Gilead Sciences (GILD) reported strong first quarter fiscal 2010 results with revenues increasing 36% year-over-year to $2.09 billion. The company’s earnings per share (EPS) came in at 92 cents. However, excluding non- recurring items and treating stock-based compensation as a regular expense, the company’s EPS of 95 cents surpassed the Zacks Consensus Estimate of 91 cents and the year-ago period’s 63 cents.

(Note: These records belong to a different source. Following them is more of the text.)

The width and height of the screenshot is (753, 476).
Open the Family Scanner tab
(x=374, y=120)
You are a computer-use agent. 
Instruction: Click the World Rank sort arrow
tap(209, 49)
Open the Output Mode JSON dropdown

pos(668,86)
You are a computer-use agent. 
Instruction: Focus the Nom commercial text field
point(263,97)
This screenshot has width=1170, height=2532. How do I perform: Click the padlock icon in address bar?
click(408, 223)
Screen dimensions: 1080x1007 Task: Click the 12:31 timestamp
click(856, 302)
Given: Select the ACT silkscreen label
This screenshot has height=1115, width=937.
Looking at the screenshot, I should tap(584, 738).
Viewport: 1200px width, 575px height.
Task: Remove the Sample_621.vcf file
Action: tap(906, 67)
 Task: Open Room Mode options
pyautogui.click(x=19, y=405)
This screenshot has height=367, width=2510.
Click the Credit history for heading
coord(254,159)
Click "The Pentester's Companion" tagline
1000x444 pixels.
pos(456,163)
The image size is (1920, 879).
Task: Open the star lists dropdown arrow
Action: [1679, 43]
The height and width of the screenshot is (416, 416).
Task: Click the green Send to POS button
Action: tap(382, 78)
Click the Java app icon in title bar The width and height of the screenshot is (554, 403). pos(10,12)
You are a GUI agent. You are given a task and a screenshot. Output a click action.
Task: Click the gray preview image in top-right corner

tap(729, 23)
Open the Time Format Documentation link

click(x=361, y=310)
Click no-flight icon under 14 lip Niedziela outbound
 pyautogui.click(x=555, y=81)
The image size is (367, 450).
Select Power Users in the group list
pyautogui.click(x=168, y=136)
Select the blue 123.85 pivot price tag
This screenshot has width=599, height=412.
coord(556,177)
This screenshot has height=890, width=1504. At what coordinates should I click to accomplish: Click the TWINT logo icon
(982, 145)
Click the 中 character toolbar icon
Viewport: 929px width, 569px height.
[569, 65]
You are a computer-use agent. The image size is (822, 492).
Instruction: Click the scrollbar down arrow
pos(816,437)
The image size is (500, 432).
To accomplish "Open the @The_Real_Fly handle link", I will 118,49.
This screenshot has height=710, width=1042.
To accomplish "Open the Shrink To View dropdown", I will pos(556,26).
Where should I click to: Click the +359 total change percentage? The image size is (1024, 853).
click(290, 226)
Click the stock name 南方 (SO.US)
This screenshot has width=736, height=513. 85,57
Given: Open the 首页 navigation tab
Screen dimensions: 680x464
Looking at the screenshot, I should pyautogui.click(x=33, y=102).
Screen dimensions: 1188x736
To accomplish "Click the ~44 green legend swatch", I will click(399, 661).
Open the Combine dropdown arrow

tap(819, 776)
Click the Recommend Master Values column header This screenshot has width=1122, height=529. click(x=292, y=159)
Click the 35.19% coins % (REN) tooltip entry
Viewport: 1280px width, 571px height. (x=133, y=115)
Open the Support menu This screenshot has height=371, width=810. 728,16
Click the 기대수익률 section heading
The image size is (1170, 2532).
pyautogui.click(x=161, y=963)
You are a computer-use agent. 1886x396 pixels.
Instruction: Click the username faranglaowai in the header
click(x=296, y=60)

Gilead’s robust growth was driven by strong product sales, especially the antiviral franchise. Product sales increased 24% to $1.79 billion driven by growth in sales of antiviral products such as Atripla (growth of 36% to $692.9 million), Truvada (growth of 11% to $657.8 million) and Viread (growth of 13% to $180.7 million). Healthcare reform impacted product sales by $29.4 million during the quarter.

Antiviral product sales for the quarter grew 19% to $1.60 billion. This is the second quarter in a row, where Atripla recorded higher sales than Truvada. Other products such as Letairis and Ranexa recorded sales of $55.5 million (growth of 40%) and $51.2 million, respectively.

Cayston, which received approval from the US Food and Drug Administration in Feb 2010, recorded sales of $2.9 million during the quarter.

Gilead’s royalty, contract and other revenues recorded a massive increase of 259% to $297.8 million based on higher royalties from Roche (RHHBY) related to Tamiflu sales. Royalties from Tamiflu during the quarter were $246.3 million compared to $33.2 million in the corresponding period last year – a robust increase (642%) attributable to the worldwide preparations to combat swine flu.

Margin & Expenses

On the operational front (excluding non recurring items), operating margin improved 460 basis points to 57.4% primarily on account of an increase in Tamiflu royalties. R&D expenses increased 26% due to higher headcount and increased costs to support various R&D activities. In addition, SG&A expenses increased 24% due to higher headcount and expanded commercial activities.


Based on its robust performance, Gilead further strengthened its balance sheet. The company exited the quarter with $4.62 billion of cash, cash equivalents and marketable securities compared to $3.90 billion at the end of December 2009. In Jan 2010, Gilead announced a $1 billion share repurchase program of which $837.5 million remained unutilized at the end of the quarter.


Although Gilead has posted a strong quarter, it has had to lower its outlook for 2010 due to the healthcare reform. The company expects net product revenues of $7.4 – $7.5 billion compared to the earlier guidance of $7.6 – $7.7 billion, provided along with fiscal 2009 results. However, guidance for gross margin, operating expenses, tax rate etc. remains unchanged.

We are currently Neutral on the stock.